Your answer should hold all lines of the entries that include the word "computer".

.....

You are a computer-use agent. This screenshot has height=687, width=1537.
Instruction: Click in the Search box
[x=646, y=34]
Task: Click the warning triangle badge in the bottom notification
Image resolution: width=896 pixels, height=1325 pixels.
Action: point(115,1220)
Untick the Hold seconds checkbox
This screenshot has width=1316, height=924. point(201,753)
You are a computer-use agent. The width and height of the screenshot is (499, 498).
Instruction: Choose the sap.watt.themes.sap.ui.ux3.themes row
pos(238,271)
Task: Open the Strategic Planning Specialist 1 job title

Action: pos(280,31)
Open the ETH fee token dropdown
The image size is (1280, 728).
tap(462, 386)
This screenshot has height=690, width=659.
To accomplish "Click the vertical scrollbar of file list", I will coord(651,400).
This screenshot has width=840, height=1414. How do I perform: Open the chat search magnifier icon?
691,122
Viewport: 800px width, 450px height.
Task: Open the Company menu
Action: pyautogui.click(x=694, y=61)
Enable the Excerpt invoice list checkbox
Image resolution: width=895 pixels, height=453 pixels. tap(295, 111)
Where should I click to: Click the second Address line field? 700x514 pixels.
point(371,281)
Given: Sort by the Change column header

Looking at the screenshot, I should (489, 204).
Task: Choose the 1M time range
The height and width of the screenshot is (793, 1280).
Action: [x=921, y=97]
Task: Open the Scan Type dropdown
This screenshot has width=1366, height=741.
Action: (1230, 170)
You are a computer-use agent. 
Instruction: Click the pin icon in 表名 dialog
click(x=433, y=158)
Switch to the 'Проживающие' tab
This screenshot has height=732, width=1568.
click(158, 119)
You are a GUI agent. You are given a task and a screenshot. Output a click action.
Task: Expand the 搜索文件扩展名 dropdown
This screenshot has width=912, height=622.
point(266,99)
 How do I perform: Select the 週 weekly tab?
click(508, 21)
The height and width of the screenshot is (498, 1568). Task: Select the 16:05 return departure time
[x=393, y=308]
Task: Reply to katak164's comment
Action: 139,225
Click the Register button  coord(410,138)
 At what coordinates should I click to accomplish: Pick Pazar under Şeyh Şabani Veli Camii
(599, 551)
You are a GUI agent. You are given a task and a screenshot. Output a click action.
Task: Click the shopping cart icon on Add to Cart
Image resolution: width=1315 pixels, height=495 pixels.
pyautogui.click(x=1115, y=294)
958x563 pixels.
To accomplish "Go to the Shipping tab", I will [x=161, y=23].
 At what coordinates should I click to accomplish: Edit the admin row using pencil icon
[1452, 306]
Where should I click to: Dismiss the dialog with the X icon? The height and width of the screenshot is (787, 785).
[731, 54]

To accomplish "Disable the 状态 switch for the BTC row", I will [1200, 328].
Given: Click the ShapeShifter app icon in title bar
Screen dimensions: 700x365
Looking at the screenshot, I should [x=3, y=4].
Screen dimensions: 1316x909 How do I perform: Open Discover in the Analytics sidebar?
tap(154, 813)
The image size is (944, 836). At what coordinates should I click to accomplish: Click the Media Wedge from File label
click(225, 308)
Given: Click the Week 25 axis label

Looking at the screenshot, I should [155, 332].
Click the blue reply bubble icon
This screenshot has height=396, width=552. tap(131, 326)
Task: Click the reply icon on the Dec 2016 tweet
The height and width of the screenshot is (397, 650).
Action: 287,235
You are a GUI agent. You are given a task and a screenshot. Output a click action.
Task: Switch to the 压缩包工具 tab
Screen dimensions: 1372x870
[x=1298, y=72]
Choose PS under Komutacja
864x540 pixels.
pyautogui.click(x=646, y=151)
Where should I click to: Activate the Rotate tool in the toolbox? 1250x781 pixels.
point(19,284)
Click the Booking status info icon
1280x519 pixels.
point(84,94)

.....

EXERCISE OUTPUT:
You are a computer-use agent. This screenshot has height=687, width=1537.
You are a computer-use agent. The width and height of the screenshot is (499, 498).
You are a computer-use agent. 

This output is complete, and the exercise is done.